BEGIN Selected text

Gotham Central is a police procedural comic-book series that was published by DC Comics. It was written by Ed Brubaker and Greg Rucka, with pencils initially by Michael Lark. The story focused on the Gotham City Police Department and the difficulties of its officers living and working in Gotham City, home of Batman.

Publication history

Formation
Greg Rucka and Ed Brubaker collaborated on the "Officer Down" Batman crossover. They wanted to do a series about the police in Gotham City and finally obtained approval from DC executives. The writers wanted Michael Lark for pencils and waited nearly a year to get him onboard due to scheduling, but used the opportunity to plan out the storylines. They plotted out the new series' elements and decided to script the first story arc together, then split the lengthy cast into two shifts: Rucka would write the GCPD's day shift storylines, Brubaker would take the night shift, and Lark would pencil them both. Gotham Central'''s debut yielded Eisner Award nominations in 2003 for Best New Series, Best Writer (Rucka), Best Writer (Brubaker), and Best Penciller/Inker (Lark).

Sales problemsGotham Central repeatedly failed to break the top 100 comics in sales. Despite this, DC Comics were encouraged by the improved sales of the trade paperback collected editions. In an interview, Ed Brubaker stated that the book sold pretty well and was never in danger of cancellation, outselling almost all of Vertigo's books at the time. Ultimately Lark and Brubaker moved on to other projects, and, after three years of publication, the series ended amid the Infinite Crisis aftermath. It continued to have sales troubles through to the conclusion: issue #37 ranked 102nd place, and issue #38 ranked 120th place on the distributor's charts.

END Selected text
BEGIN Stored data

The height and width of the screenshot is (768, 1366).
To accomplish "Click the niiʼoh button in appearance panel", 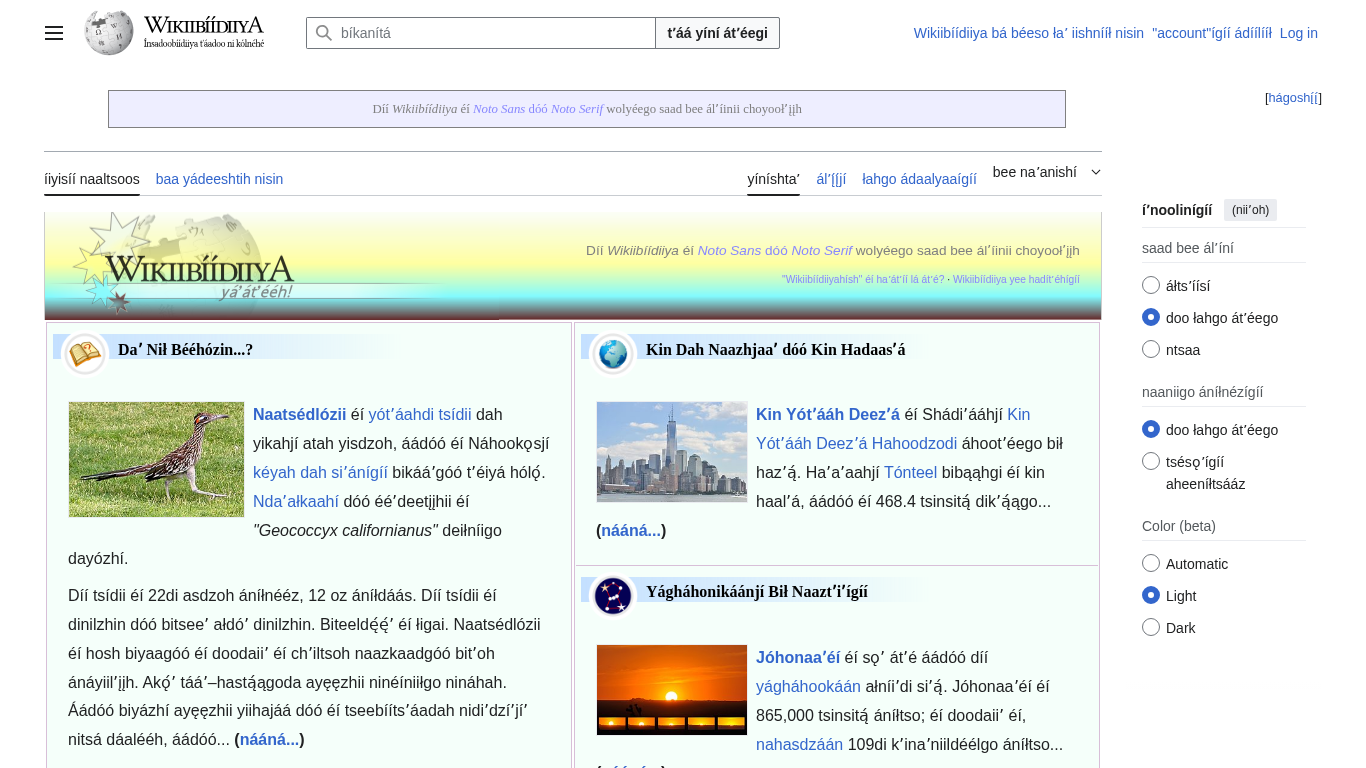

END Stored data
BEGIN Stored data

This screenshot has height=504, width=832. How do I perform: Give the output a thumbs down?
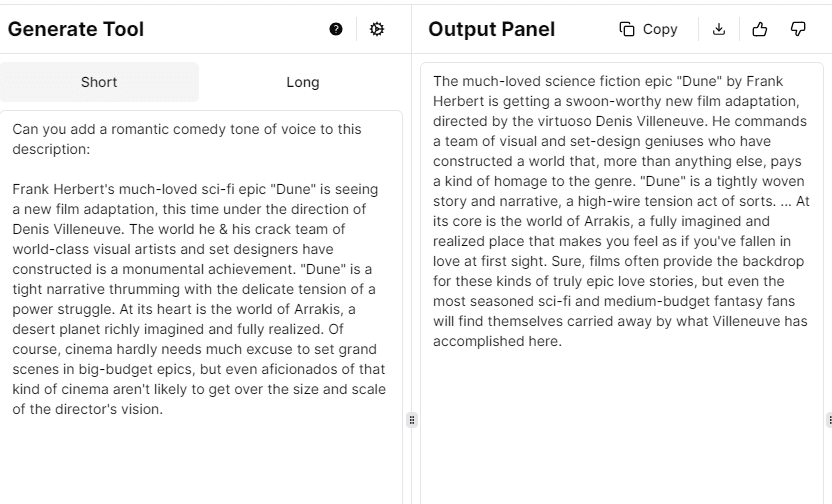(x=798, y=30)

END Stored data

▸ **Tasks to carry out**:
1. Reproduce word for word the part of the Gotham Central passage from "Gotham Central is" to "home of Batman.".
2. Write the next part of the Gotham Central passage, picking up after its final sentence.
The lines play no part in what comes next.

▸ **The replies**:
1.
Gotham Central is a police procedural comic-book series that was published by DC Comics. It was written by Ed Brubaker and Greg Rucka, with pencils initially by Michael Lark. The story focused on the Gotham City Police Department and the difficulties of its officers living and working in Gotham City, home of Batman.

2.
End of the series
Despite the sales, writer Greg Rucka assured that DC would have continued publishing Gotham Central as long as he wanted to write it and that it was his decision to conclude the series. Rucka felt that the book was a co-creation between himself, Lark and Brubaker and when they left, with issue #25 and #37 respectively, it was time to move on. The year long break provided by the Infinite Crisis event provided an opportune place to close out the main storylines. At one point, Rucka was in talks to replace Gotham Central with a new series called Streets of Gotham, which would focus on Renee Montoya as a private investigator. Those plans were scrapped in favor of making Montoya a major character in the weekly series 52, with Rucka as a co-writer. In 2009, DC released an unrelated series called Batman: Streets of Gotham that has been described as a mixture of Gotham Central and another canceled Batman series, Batman: Gotham Knights.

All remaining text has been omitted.